British pharmaceutical giant AstraZeneca said Friday it has begun to sell its Covid vaccine at a profit as the company posted a third quarter loss on higher costs.
AstraZeneca, which has sold its vaccine at cost during the pandemic in contrast to rivals including US giant Pfizer, said it expects "to progressively transition... to modest profitability as new orders are received" in the current fourth quarter and beyond.
AstraZeneca posted a net loss of $1.65 billion (1.44 billion euros) for the third quarter compared with a profit after tax of around $650 million in the July-September period last year, a statement said.
AstraZeneca said it experienced higher costs in the current third quarter following its $39-billion takeover of US biotech company Alexion, as well as increased research and development expenses across multiple programmes, including its Covid treatments.
Last month, the drugs company revealed positive results from a trial of a treatment for Covid-19 symptoms, which is being produced alongside its vaccine.
Made from a combination of two antibodies, the AZD7442 treatment had been undergoing final clinical trials to assess its safety and efficacy.
AstraZeneca said the limited profit contribution from the Covid vaccine in the current fourth quarter "is expected to offset costs relating to" AZD7442.

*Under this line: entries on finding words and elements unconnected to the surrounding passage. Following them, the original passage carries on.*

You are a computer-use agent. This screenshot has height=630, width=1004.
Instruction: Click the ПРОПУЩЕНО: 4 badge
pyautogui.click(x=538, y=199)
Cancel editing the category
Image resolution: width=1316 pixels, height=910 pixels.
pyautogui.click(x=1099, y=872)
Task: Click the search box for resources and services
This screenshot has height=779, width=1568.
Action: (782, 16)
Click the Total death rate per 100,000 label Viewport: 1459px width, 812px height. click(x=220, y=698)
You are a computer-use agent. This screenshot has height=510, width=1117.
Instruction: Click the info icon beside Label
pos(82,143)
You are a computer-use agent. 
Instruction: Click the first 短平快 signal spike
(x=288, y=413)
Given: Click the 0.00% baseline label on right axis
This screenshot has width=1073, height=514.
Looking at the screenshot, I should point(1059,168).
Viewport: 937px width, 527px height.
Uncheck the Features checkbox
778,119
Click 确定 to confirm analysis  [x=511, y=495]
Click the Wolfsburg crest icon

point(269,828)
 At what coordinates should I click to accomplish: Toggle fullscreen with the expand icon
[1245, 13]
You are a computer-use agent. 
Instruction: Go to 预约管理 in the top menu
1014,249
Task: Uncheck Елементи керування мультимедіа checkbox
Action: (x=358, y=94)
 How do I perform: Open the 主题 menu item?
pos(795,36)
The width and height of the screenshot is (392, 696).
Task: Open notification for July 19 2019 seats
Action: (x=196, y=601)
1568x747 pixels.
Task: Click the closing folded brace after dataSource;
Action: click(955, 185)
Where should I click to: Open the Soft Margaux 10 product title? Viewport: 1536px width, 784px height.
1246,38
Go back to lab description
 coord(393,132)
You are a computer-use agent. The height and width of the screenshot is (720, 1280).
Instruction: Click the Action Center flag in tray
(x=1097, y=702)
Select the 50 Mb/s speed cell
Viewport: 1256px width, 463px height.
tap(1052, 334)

Chief executive Pascal Soriot told a conference call with reporters Friday that AstraZeneca had always planned to stop selling its Covid vaccine at cost.
But he stressed that the company wants "the vaccine to remain affordable".
The group added that revenue from its Covid vaccine, developed with the University of Oxford, totalled $2.22 billion in the year to date following delivery of around 580 million doses worldwide.
Mr Soriot said the company had "saved millions of hospitalisations" thanks to being the world's second largest provider of Covid vaccines after Pfizer.
The drugs giant said total group revenue soared 50 per cent in the third quarter to almost $9.9 billion.
"AstraZeneca's scientific leadership continues to provide strong revenue growth and exceptional pipeline delivery... including our long-acting antibody combination showing promise in both prevention and treatment of Covid-19," Mr Soriot said in the earnings statement.
"The addition of Alexion furthers our commitment to bring transformative therapies to patients around the world, and I am proud of our colleagues' ongoing dedication and focus."
The group completed its mega takeover of Alexion earlier this year.
Since taking the helm at AstraZeneca in 2012, Mr Soriot has pushed the company into lucrative treatments such as cancer therapies, and the Alexion takeover gives it more heft in areas such as treating blood disorders.